There’s a Secret Tropical-Like Fruit Growing in Massachusetts

And Clover has the bounty.
This rare tropical fruit secretly grows in Massachusetts.

This rare tropical fruit secretly grows in Massachusetts. Photo provided.

It sort of looks like a cross between a mango and an avocado. The taste is sweet, and the texture is mushy. It’s tropical, and yet, this fruit grows in the woods of states like Massachusetts, Maryland, and Michigan. It’s called a pawpaw, and it’s almost impossible to find.

It’s so secretive (there’s only a few farms in the Commonwealth that offer the pome) that Clover Food Lab, which just acquired 40-pounds of the rare fruit, won’t disclose who its supplier was, and reps say that they don’t even know the farmer’s name. “He’s a [Mass.] fruit farmer, but he gave us his entire supply and wants to fly under the radar so he doesn’t get swamped with requests,” says Lucia Jazayeri, Clover’s press rep. “Rumor has it there may be a second grower out there somewhere, but unless we find them, ours will be the one and only supply of them.” The fruit is not sold in stores, she says, because “it would collapse during transit, and go bad on the shelves of a store. You have to know someone who knows someone to get it.”
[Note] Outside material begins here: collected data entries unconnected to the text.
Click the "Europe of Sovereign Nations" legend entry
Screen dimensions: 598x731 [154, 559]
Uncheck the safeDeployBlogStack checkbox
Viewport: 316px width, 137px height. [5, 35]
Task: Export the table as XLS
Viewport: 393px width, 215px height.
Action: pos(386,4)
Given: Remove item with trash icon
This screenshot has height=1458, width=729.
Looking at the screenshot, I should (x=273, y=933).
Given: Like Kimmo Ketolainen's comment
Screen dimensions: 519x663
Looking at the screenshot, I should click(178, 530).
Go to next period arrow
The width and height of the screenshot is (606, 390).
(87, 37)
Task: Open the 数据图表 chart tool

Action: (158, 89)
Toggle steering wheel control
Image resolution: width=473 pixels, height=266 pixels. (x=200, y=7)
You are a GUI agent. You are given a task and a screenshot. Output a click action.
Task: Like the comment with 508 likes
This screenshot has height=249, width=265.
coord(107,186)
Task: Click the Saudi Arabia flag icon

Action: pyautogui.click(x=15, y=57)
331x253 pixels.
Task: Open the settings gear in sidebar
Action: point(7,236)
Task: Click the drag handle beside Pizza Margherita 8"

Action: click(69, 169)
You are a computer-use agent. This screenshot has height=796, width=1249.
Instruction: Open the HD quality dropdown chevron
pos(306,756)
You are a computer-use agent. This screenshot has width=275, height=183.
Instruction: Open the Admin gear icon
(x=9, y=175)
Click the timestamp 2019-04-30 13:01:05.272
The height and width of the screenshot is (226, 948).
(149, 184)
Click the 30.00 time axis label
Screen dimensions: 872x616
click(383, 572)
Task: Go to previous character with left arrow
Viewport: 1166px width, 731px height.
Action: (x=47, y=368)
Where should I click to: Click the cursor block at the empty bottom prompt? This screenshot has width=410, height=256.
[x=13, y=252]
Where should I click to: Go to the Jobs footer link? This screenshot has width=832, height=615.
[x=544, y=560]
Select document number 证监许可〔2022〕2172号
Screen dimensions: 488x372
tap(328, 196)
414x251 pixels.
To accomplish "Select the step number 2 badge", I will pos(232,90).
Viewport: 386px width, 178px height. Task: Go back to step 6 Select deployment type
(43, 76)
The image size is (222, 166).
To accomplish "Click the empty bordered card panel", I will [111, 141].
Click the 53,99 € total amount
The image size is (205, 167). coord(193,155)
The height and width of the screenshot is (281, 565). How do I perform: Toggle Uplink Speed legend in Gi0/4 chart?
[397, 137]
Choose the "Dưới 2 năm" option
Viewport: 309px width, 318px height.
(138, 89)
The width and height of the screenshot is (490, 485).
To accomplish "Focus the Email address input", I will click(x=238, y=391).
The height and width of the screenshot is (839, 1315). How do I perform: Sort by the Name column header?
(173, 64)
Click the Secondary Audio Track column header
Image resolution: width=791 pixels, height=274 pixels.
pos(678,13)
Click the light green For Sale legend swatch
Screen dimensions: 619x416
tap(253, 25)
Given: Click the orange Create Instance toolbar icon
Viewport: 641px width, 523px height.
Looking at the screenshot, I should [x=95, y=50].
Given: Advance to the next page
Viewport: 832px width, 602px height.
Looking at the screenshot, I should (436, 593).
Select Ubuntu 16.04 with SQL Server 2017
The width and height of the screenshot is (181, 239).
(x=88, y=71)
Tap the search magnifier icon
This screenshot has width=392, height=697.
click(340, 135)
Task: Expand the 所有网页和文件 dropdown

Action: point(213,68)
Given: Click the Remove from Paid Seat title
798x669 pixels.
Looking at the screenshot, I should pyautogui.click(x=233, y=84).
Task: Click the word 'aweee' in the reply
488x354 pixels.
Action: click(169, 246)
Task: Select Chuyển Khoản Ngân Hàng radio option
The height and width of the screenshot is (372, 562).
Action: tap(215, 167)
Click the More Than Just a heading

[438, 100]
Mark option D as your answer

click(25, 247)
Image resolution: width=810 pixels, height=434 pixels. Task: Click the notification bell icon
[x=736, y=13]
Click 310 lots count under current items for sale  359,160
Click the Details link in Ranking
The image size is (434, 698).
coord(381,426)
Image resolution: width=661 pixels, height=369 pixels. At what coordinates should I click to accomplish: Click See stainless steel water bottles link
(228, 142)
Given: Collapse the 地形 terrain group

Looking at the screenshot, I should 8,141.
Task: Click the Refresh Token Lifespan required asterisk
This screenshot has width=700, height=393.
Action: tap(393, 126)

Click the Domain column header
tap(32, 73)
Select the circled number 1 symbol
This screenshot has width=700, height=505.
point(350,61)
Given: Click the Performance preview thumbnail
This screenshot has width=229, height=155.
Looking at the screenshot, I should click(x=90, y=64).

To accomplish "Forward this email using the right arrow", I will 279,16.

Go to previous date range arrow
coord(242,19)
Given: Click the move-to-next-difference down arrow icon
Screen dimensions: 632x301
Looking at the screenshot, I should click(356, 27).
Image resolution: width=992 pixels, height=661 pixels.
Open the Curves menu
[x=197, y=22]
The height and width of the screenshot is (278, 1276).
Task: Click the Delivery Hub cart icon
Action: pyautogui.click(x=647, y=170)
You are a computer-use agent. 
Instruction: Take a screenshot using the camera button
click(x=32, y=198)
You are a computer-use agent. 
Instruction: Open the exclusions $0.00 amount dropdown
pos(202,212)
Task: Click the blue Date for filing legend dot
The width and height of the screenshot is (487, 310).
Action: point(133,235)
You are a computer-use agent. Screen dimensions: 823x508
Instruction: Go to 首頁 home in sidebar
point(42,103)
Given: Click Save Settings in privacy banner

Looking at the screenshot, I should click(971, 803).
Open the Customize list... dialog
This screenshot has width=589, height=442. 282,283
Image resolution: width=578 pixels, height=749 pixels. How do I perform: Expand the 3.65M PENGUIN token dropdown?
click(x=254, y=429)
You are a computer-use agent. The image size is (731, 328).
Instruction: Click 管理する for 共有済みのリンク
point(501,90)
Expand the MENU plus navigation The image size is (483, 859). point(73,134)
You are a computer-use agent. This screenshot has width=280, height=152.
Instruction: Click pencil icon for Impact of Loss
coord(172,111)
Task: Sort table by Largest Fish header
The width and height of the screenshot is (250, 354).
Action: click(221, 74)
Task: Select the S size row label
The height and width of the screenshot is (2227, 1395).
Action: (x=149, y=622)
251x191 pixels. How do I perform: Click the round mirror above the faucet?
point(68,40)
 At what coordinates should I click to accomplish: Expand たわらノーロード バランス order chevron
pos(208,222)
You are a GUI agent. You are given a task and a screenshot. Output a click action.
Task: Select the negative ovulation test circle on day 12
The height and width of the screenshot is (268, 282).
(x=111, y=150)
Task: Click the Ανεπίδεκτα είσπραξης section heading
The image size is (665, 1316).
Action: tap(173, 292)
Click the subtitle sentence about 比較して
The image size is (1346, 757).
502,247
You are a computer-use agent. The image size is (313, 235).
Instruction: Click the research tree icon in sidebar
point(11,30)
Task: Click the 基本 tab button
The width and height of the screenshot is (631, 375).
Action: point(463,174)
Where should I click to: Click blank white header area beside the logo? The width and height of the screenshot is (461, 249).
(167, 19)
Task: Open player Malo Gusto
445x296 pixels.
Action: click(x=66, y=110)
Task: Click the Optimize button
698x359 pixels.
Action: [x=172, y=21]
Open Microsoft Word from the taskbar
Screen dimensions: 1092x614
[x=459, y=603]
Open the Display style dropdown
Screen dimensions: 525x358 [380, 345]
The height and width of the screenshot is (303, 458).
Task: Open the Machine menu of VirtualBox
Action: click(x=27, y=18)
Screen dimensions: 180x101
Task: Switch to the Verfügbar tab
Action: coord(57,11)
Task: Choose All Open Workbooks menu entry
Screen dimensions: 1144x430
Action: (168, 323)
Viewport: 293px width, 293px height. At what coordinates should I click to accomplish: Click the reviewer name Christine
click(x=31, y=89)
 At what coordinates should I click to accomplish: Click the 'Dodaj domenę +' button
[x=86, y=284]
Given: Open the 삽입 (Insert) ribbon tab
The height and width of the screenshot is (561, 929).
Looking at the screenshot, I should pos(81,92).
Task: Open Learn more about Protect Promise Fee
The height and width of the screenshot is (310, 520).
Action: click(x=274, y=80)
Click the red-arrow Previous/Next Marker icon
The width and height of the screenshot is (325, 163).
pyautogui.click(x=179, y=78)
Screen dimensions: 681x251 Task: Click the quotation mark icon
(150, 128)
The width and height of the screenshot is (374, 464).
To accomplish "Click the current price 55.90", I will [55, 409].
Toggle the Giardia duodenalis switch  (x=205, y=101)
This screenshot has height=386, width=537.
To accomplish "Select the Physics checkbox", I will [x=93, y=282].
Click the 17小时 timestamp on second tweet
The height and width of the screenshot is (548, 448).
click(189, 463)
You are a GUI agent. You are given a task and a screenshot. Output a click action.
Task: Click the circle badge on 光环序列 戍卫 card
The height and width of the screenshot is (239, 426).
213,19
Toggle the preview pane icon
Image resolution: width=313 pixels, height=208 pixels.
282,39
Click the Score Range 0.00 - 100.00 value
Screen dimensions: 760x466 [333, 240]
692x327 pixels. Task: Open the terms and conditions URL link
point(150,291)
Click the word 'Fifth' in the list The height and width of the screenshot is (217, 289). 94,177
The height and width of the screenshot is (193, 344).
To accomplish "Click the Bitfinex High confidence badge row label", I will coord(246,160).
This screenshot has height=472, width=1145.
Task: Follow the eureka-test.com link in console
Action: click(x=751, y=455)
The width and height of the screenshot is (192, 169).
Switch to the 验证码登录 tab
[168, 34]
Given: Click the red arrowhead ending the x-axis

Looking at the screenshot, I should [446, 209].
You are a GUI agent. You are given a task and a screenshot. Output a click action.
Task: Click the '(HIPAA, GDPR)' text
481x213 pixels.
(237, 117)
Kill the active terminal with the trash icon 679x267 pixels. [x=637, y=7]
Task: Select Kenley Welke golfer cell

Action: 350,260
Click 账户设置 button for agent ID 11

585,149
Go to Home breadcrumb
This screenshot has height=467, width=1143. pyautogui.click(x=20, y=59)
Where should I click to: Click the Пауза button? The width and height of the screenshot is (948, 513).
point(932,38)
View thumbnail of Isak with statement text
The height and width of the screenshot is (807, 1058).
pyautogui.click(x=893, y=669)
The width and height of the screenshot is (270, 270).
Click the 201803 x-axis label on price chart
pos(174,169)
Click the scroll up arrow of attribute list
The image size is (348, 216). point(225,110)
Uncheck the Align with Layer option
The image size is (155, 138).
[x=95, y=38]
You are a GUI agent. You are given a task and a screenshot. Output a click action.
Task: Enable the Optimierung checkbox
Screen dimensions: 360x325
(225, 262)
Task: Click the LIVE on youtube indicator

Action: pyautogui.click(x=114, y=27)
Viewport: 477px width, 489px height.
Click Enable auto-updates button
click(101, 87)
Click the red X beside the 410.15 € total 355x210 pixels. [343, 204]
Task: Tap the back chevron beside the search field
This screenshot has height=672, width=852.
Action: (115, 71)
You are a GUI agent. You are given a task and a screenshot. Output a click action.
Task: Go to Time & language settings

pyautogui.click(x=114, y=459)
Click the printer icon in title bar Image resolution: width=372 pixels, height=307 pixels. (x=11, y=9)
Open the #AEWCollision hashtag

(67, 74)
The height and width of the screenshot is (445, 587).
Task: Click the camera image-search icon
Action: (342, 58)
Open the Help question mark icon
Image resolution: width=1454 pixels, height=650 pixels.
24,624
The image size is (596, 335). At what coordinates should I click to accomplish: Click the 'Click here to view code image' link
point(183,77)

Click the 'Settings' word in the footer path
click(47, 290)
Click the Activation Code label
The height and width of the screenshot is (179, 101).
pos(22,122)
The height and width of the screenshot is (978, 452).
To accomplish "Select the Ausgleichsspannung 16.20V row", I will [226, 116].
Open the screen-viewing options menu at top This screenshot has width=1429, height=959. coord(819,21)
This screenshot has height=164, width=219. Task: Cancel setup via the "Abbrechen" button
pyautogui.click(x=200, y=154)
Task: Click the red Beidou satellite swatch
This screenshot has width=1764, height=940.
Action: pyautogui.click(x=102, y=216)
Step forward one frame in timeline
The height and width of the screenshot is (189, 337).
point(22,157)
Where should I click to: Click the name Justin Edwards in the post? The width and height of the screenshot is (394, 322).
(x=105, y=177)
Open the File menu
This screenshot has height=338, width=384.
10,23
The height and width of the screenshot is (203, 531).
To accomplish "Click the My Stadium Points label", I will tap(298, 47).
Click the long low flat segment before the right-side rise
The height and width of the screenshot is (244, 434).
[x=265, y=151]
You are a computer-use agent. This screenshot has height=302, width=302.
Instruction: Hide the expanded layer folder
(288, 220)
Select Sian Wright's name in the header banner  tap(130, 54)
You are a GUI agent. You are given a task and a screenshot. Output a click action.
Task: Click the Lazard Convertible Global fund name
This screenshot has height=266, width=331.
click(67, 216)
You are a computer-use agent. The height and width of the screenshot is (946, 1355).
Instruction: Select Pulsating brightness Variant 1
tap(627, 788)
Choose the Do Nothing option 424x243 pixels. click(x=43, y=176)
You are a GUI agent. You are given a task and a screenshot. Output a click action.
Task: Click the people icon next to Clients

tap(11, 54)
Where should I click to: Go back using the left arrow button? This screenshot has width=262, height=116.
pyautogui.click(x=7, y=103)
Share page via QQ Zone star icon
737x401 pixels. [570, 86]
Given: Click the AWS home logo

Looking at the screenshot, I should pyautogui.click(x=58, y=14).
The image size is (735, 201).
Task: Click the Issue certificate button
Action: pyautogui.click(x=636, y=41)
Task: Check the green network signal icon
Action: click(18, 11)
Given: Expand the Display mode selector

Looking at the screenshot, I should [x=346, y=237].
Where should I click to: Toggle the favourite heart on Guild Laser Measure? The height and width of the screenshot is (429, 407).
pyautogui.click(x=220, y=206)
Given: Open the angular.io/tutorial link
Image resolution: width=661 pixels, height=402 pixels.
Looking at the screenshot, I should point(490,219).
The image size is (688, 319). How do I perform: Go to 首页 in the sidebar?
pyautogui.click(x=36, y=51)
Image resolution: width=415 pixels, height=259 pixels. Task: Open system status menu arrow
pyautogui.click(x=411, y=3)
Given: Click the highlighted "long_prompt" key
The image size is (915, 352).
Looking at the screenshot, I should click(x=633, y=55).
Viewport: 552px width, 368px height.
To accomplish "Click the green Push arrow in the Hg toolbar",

NPR discovered the fruit in 2011 from kayakers on the Potomac. The writer said it was like a “mango-meets-the-banana … with a little hint of melon.” After discovering the “secret snack,” NPR dug into the history and found that Thomas Jefferson was a fan.

Now, you can try this unique fruit at Clover headquarters in Cambridge (7 Holyoke St.). The team is incorporating the pawpaw into a homemade soda and a whoopie pie recipe. “The pawpaws work beautifully in this recipe because the flavor plays really well with a bit of sugar and the fizz of the carbonated water,” Jazayeri says. “For the whoopie pies, we’ll be making a chocolate wacky cake, and folding pawpaw puree into our heavy cream and cream cheese filling.”

As for trying the pawpaw on its own, it’s possible, but pricey. “A woman asked for pawpaw on her yogurt and granola this morning. I think we sold it to her for an extra $10,” Jazayeri says.